Notre communauté a été stupéfaite, triste et fâchée. Comment peut-on oser tuer des personnes comme vous et moi en invoquant Dieu et le prophète? Cette insulte à notre prophète est mille fois plus grave que les caricatures publiées par «Charlie Hebdo» dans le passé. Quelles seront alors les conséquences de cet événement considéré, par certains, comme le 11 septembre de la France?

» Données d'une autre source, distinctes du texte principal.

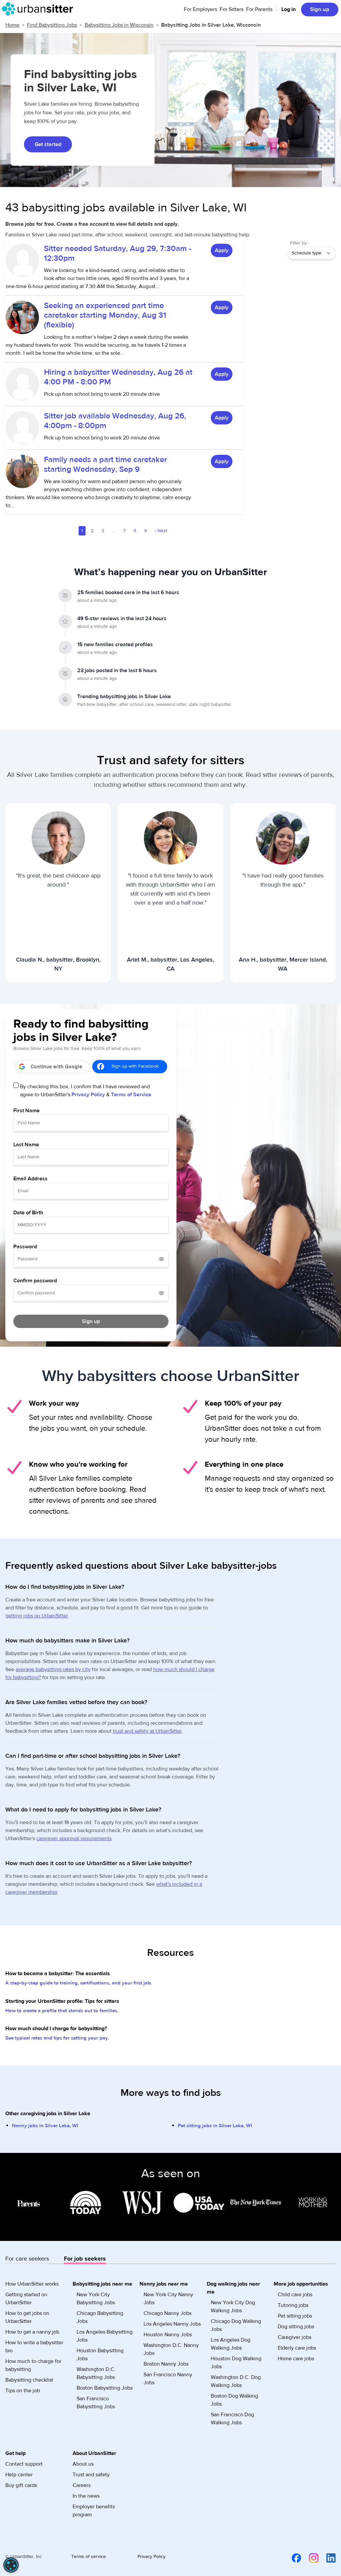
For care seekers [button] (27, 2259)
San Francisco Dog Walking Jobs (232, 2418)
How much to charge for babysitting (33, 2365)
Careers (82, 2485)
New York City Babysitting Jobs (96, 2298)
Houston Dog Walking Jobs (236, 2362)
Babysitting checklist (29, 2380)
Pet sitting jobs (295, 2316)
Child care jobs (295, 2294)
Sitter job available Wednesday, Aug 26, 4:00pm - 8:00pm (115, 421)
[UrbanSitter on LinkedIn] (327, 2558)
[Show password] (162, 1259)
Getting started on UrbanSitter (26, 2298)
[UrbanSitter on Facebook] (292, 2558)
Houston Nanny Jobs (168, 2334)
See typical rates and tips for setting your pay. (57, 2038)
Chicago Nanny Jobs (167, 2313)
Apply (221, 250)
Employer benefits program (94, 2510)
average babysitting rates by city (53, 1669)
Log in (288, 9)
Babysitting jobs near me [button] (102, 2284)
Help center (19, 2474)
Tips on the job (22, 2390)
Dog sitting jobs (296, 2326)
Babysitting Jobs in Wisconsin (119, 25)
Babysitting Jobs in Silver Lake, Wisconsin (211, 25)
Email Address (30, 1178)
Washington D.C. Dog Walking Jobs (236, 2381)
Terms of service (88, 2557)
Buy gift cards (21, 2485)
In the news (86, 2496)
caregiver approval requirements (74, 1838)
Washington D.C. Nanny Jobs (171, 2349)
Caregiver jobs (294, 2337)
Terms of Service (131, 1094)
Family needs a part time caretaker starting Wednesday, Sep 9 (105, 464)
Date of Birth (28, 1212)
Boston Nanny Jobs (166, 2364)
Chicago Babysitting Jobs (100, 2317)
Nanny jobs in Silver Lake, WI (45, 2126)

Les faux stéréotypes et la stigmatisation vont encore certainement croître. La sécurisation et la surveillance, donc une entrave à nos libertés individuelles, se mettent déjà en place. En revanche, en ce qui concerne le travail de l’Union vaudoise des associations musulmanes (UVAM), nous constatons, qu’avec le recul, les medias sont passés à une phase d’analyse. Ils veulent mieux comprendre les choses, présenter les réalités des musulmans d’ici, ce qu’ils font et ce qu’ils veulent. Cela nous convient très bien, car c’est l’entre-connaissance qui crée la confiance.

L’effet paradoxal d’un drame
Dommage qu’il ait fallu un tel drame pour qu’on s’intéresse davantage à une communauté qui fait partie intégrante de notre société. L’intégration des musulmans en Suisse est réussie, à quelques exceptions près. Mais elle doit être réciproque et également se confirmer par l’attitude des concernés. Un jour, à court ou moyen terme, les responsables politiques de notre société, ainsi que les autres, nous considéreront comme «nos musulmans» et non plus comme «les musulmans». Ce sera un bon indicateur pour vérifier l’évolution de l’attitude de ces personnes envers leurs musulmans.
Mais revenons sur les caricatures. Nous respectons et défendons la liberté d'expression. Elle fait partie de nos valeurs. Elle permet le dialogue et la critique ouverte. Elle constitue donc un pilier de notre démocratie. Cette liberté inclut également la liberté de critiquer et de participer au dialogue sur nos valeurs communes afin de mieux nous comprendre. Ainsi, nous désapprouvons toute humiliation collective d'une communauté religieuse ou autre. Même une liberté légalement confirmée ne devrait pas, sur un plan éthique, servir à en humilier d'autres. Ceci contrevient à notre compréhension du vivre ensemble dans le respect d'autrui et le dialogue constructif.

Mieux dialoguer sur nos valeurs communes
Certains nous diront que les caricatures visent uniquement les individus ou groupement violents ou terroristes. Ce n’est pas ce que les musulmans ressentent et je pense qu’il y a des manières bien plus créatives pour le faire que de diffamer un prophète et ainsi toute une religion. Le fond du problème n’est pas de dessiner notre prophète. En revanche, le présenter comme terroriste, renforçant ainsi les stéréotypes, la méfiance et la stigmatisation de notre communauté, est inacceptable et a des impacts très négatifs pour vivre ensemble.
Ma critique se porte donc sur un plan sociopolitique et non théologique. Le temps n’est-il pas venu de renforcer le dialogue sur nos valeurs respectives et communes, ainsi que sur l'interdépendance entre liberté et respect? L’UVAM, et je pense la plupart des musulmans de Suisse, est partante. Qui d’autre prêterait sa parole?
En plus du dialogue sur nos valeurs qui permettrait d’accroître nos attitudes positives envers autrui, nous devons renforcer la coopération et la responsabilité corrélative sur un plan institutionnel. Dans plusieurs cantons existe la possibilité de reconnaître légalement des communautés religieuses en définissant leurs droits et devoirs. Une excellente occasion pour ficeler notre pacte sociétal.